LEGGI ANCHE:  Mont’e Prama: i giganti protagonisti nel fumetto di Aleksandar Zograf.

“La  ricerca è stata indirizzata su due principali obiettivi – ha spiegato la sovrintendente Stochino – da un lato indagare alcuni gruppi di sepolture della fase più antica, nuragiche, e successive punico-romane, per reperire le informazioni scientifiche indispensabili ad una ricostruzione del mondo in cui si svilupparono i fenomeni culturali che portarono alla creazione del sito; dall’altro estendere gli scavi a sud delle aree già indagate, nell’intento di confermare l’estensione della sistemazione monumentale dell’area con la definizione della strada funeraria e la creazione del complesso scultoreo formato da statue, modelli di nuraghe e betili”.

“L’emozione e l’entusiasmo di tutti noi è grande anche per la conferma che il metodo proposto di esplorazione progressiva per sondaggi preliminari e indagine sistematica, affiancata da conseguenti interventi di restauro e coordinati progetti allestitivi, è certamente vincente ed in grado di rendere fruibile in tempi ragionevoli un patrimonio unico che la Fondazione Mont’e Prama saprà valorizzare per le finalità culturali e per  promozione di un territorio di eccellenza anche sotto il profilo ambientale”.

“Si è trattato di un lavoro di squadra – ha sottolineato la sovrintendente –  che ha visto coinvolta una équipe multidisciplinare di esperti, tutti funzionari del Ministero della cultura: gli archeologi Alessandro Usai e Maura Vargiu, l’antropologa Francesca Candilio, Georgia Toreno, restauratrice, ed Elena Romoli, architetto e direttore dei lavori” ha concluso.

“La ricerca programmatica dà i suoi frutti: è arrivata la conferma che il metodo funziona perché si tratta di sculture rinvenute alla luce in un tratto non ancora toccato”, ricorda Alessandro Usai, direttore scientifico dello scavo nel Sinis dal 2014. “Siamo andati a colpo sicuro su un’area riprendendo vecchi scavi e ampliandoli in continuità con quella che noi conosciamo come necropoli nuragica che si sviluppa lungo una strada precisa nel tratto che stiamo indagando”. “In particolare – spiega Usai –  i due torsi rinvenuti con lo scudo allungato che assume una forma un po’ avvolgente rispetto al braccio sinistro e che si appiattisce sulla pancia riconducono i ritrovamenti alla categoria dei pugilatori –e aggiunge – si tratta di sculture calcaree la cui pietra proveniva da una cava non molto distante da qui, facile da scolpire ma proprio per questo anche molto fragile”.

LEGGI ANCHE:  “Non è lei” il poliziesco di Maria Francesca Chiappe a Florinas in Giallo.

“La presenza capillare nel Sinis della civiltà nuragica nell’età del bronzo e del ferro è il presupposto stesso della ricerca che si fonda su una indagine sul Sinis – sottolinea Usai –  nell’ambito di questo quadro questa necropoli è unica in Sardegna.

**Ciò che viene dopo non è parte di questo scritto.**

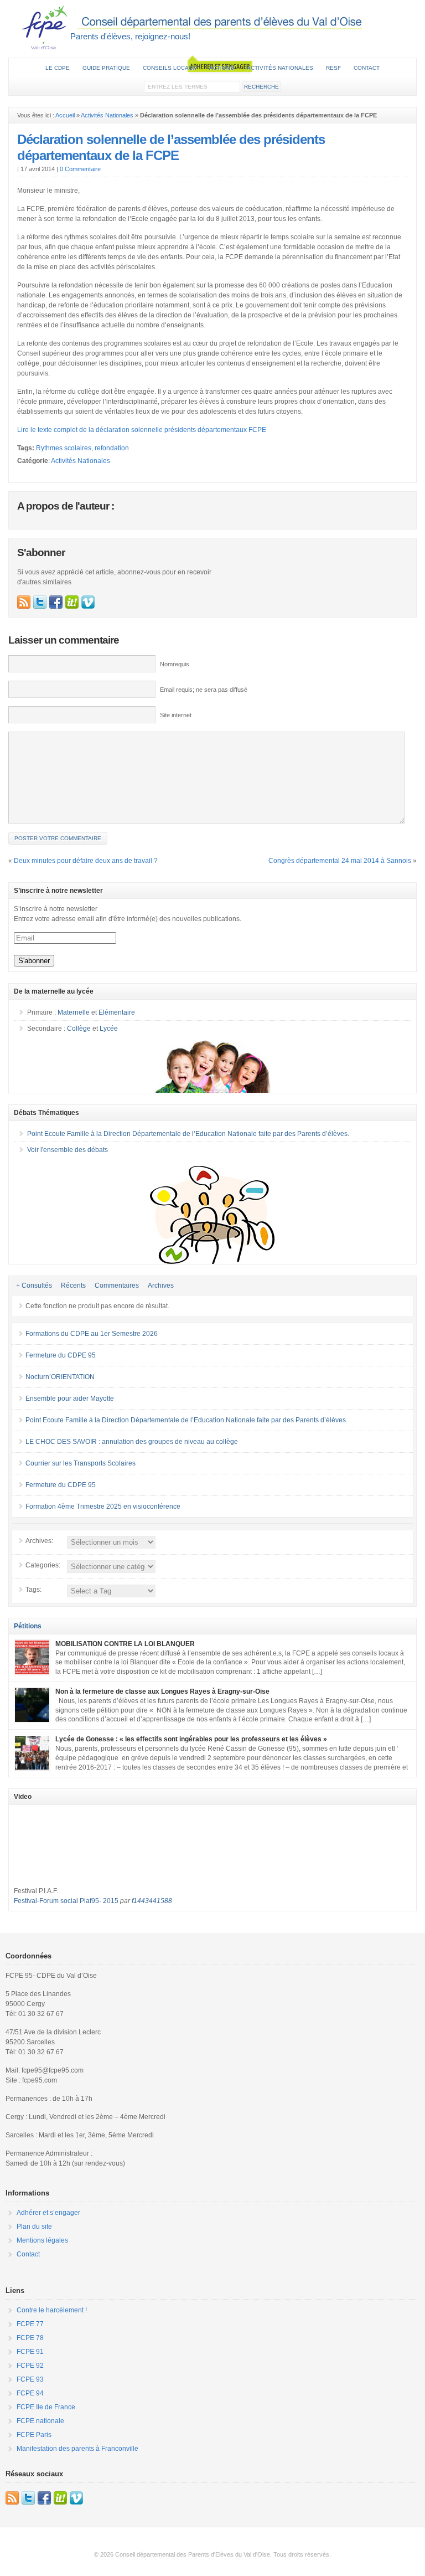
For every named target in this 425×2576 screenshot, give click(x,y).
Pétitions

Lo scavo qui è una ricerca integrata non solo delle statue ma di tutto ciò che comprende anche scavi di tombe, grazie ai quali viene fuori anche l’aspetto antropologico: ovvero la necessità di definire cronologia, natura e ruolo di queste statue”.

“L’emozione più grande? Senza dubbio vedere qualcosa prendere forma davanti ai tuoi occhi che viene fuori dalla terra. Cose che sapevi essere sepolte lì, ma soprattutto vederle e interrogarle, dalla pietra informe fino a scoprirne lo stato. Ma non solo, anche l’emozione di poterne discuterne con i colleghi in cantiere, nell’attesa di vedere tutto quello che viene fuori. Uno scavo viene vissuto tutti i giorni appassionatamente, anche se annunciato”.